American actress (1936–2020)

Shirley Enola Knight Hopkins (née Knight; July 5, 1936 – April 22, 2020) was an American actress, active in theatre, film, and television from the 1960s through the 2010s. She was a two-time Oscar nominee, a three-time Primetime Emmy Award winner, and a Golden Globe and Tony Award winner, among other accolades.

She was nominated twice for the Academy Award for Best Supporting Actress: for The Dark at the Top of the Stairs (1960) and Sweet Bird of Youth (1962). In the 1960s, she had leading roles in a number of Hollywood films such as The Couch (1962), House of Women (1962), The Group (1966), The Counterfeit Killer (1968), and The Rain People (1969). She received the Volpi Cup for Best Actress for her role in the British film Dutchman (1966).

In 1976, Knight won a Tony Award for Best Featured Actress in a Play for her performance in Kennedy's Children, a play by Robert Patrick.
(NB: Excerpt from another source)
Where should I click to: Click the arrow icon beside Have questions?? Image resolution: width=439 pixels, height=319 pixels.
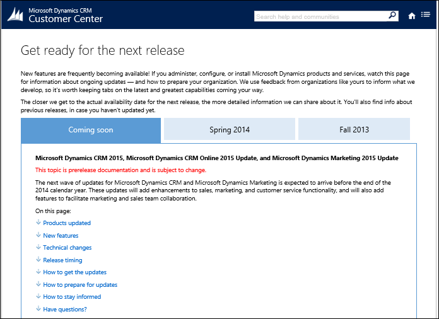(38, 310)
In later years, she played supporting roles in many films, including Endless Love (1981), As Good as It Gets (1997), Divine Secrets of the Ya-Ya Sisterhood (2002), and Grandma's Boy (2006).

==Early life and education==
Knight was born in Goessel, Kansas, the daughter of Virginia (née Webster; 1916-1977) and Noel Johnson Knight (1913-1985), an oil company executive. She had a brother and a sister. She spent her young life in Mitchell, Kansas, and later lived in Lyons, Kansas, where she graduated from high school. She began studying to be an opera singer at age 11.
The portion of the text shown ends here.